La Switch ne devrait probablement pas être aussi à l'aise avec ça

Le premier Tears of the Kingdom fonctionne sur une machine dont le SoC Tegra X1 appartenait déjà à une autre époque lors de la sortie du jeu en 2023. Cela rend certains chiffres presque trompeurs. Pris seuls, 900p au maximum en mode docké et une cible de 30 images par seconde n'ont rien d'impressionnant.

Ce qui l'est, c'est la charge située derrière chaque image.

La physique doit accepter des assemblages que Nintendo n'a pas placés à la main. Des roues tournent, des plateformes basculent, des éléments se collent entre eux, les objets peuvent être rappelés dans le temps et les constructions voyagent à travers un monde qui relie le ciel à la surface puis aux profondeurs. Digital Foundry a justement insisté sur l'écart entre cette complexité et les ressources matérielles disponibles.

900p n'est qu'un plafond

Sur Switch originale en mode docké, Digital Foundry relève une cible maximale proche de 900p avec résolution dynamique et traitement FSR1. Lorsque la caméra se déplace, la définition interne peut descendre autour de 720p avant de remonter. Le mode portable culmine lui-même à 720p.

L'image conserve donc les compromis attendus du matériel : détails distants limités, définition mouvante et un léger ringing associé à la reconstruction. Quelques séquences vidéo pré-rendues sont également moins propres que les cinématiques rendues en temps réel à cause de leur compression.

Le patch 1.1.0 a changé la lecture des performances

Les versions de prévisualisation avaient montré des baisses plus marquées. L'analyse de Digital Foundry réalisée avec la mise à jour de lancement constate un comportement nettement meilleur : 30 images par seconde pendant la majorité du jeu.

Emprise est le cas critique. Déplacer ou assembler des objets dans une zone déjà chargée peut provoquer des passages autour de 20 fps, conséquence notamment du comportement de synchronisation lorsque la cible de 30 fps n'est plus tenue. Kakariko fait également partie des zones citées comme plus lourdes.

La performance n'est donc pas parfaite. Elle est étonnamment stable compte tenu de ce que le CPU doit suivre.

Le streaming vertical est peut-être la meilleure démonstration

Tears of the Kingdom peut faire quitter une île céleste, tomber pendant une longue période vers la surface puis continuer l'exploration sans transformer chaque changement d'altitude en écran de chargement conventionnel. Les profondeurs ajoutent un troisième espace massif à cette organisation.

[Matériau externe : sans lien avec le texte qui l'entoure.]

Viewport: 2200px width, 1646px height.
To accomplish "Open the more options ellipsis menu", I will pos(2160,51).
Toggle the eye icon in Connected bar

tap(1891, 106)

Ce type de continuité est plus important que le nombre brut de polygones. Il permet aux nouvelles mécaniques de déplacement de rester crédibles : si chaque expérimentation aérienne terminait sur une transition opaque, une partie du concept s'écroulerait.

Switch 2 retire enfin le plafond le plus visible

L'édition Nintendo Switch 2, sortie le 5 juin 2025, augmente la résolution, améliore les textures, réduit les chargements et vise 60 images par seconde. L'analyse publiée ensuite par Digital Foundry constate que Tears of the Kingdom reste très proche de cette cible pendant la majeure partie de ses tests, y compris dans des combats et lors de l'utilisation d'Emprise.

La définition peut désormais monter jusqu'à 2560 × 1440 dans les conditions relevées par Digital Foundry. Les rares chutes observées changent complètement de nature : sur Switch 2, elles sont exceptionnelles plutôt que structurelles.

L'anticrénelage reste un point perfectible et la mise à niveau n'invente pas un nouveau rendu. Elle montre surtout combien le jeu de 2023 avait été dessiné autour de limites précises.

Une prouesse n'est pas la même chose qu'une image parfaite

C'est la distinction importante. La version Switch d'origine possède des défauts techniques visibles. Les minimiser parce que le jeu accomplit beaucoup serait inutile : 30 fps, résolution dynamique et chutes sous charge existent réellement.

Mais son architecture fait fonctionner un nombre inhabituel de règles interactives sur une machine très contrainte. La version Switch 2 fournit le contre-test idéal. Quand le matériel cesse d'être le principal problème, Tears of the Kingdom ne révèle pas un système fragile caché derrière ses concessions. Il accélère.